Im Gegensatz zu anderen Crowdsourcing-Unternehmen wie StreetspotrClickworker oder Shopkick sind die Beträge, die POSpulse für die Aufträge bezahlt, recht hoch. Jonelat bekommt für ihren Mozzarella-Auftrag elf Euro gutgeschrieben. Bei anderen Mikrojobs bewegen sich die Honorare im Cent-Bereich oder es werden nur Punkte für Gutscheine gesammelt. Fast ein Drittel des Auftragsvolumens gibt Blanks Unternehmen an die Shop-Scouter weiter. „Nur wenn wir genügend Anreize bieten, ist die Qualität unserer Erhebung auch gut“, so der Gründer. Er habe sich selbst zu fairen Crowdsourcing-Bedingungen verpflichtet.

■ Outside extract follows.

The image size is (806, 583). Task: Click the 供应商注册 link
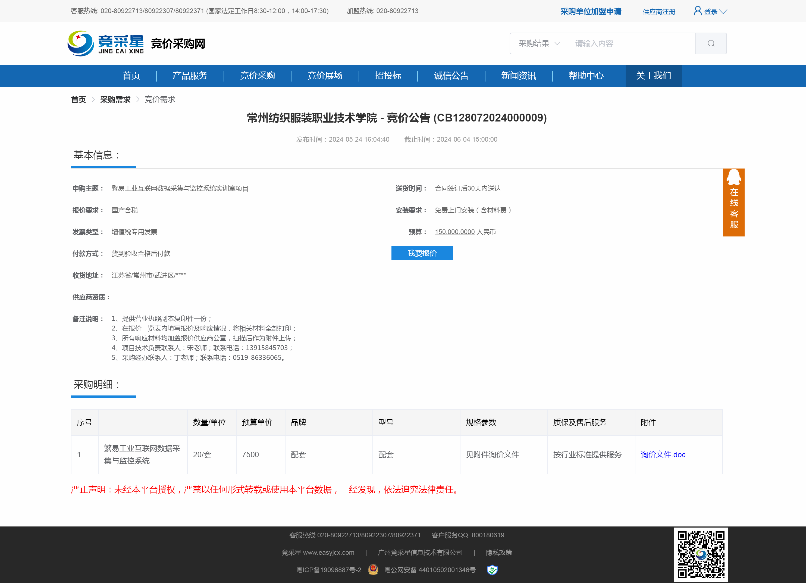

Obwohl die App manchmal abstürzt oder es Probleme mit der GPS-Ortung gibt, findet Jonelat ShopScout gut. Und obwohl die Entschädigungen gering sind. Einmal hat ihr Smartphone den richtigen Markt zum Beispiel nicht orten können. Ohne den Auftrag auszuführen, musste sie deshalb wieder gehen. Als sie den Support auf den Fehler hinwies, bekam sie nur drei Euro als Entschädigung gutgeschrieben.

Nachdem Jonelat die Fragen zum Mozzarella-Sortiment beantwortet hat, soll sie noch in die Gemüse-Abteilung. Sie muss nachsehen, ob es neben dem Tomaten-Sortiment ein Sonderregal mit Mozzarella gibt. „Nicht vorhanden“ klickt sie an, nachdem sie mehrfach hin- und her gelaufen ist. Sie soll noch ein Foto von dem Tomatensortiment machen. Das ist gar nicht so einfach. Eine Säule versperrt ihr die freie Sicht. Aber wenn die Fotos nicht gut werden, wird ihr der Auftrag am Ende nicht anerkannt und sie bekommt kein Geld. Das ist ihr schon ein Mal passiert. Jonelat steckt ihr Smartphone ein und verlässt den Supermarkt. Zum Glück muss sie sich in diesem Fall nicht mit leeren Händen an den Kassen vorbei drängeln – in diesem Supermarkt kommt sie durch den Eingangsbereich bequem wieder hinaus. Sobald sie vor dem Gebäude wieder vollen Empfang hat, sendet sie den Auftrag ab. „Der Auftrag wird geprüft“ ist in der App nun zu lesen.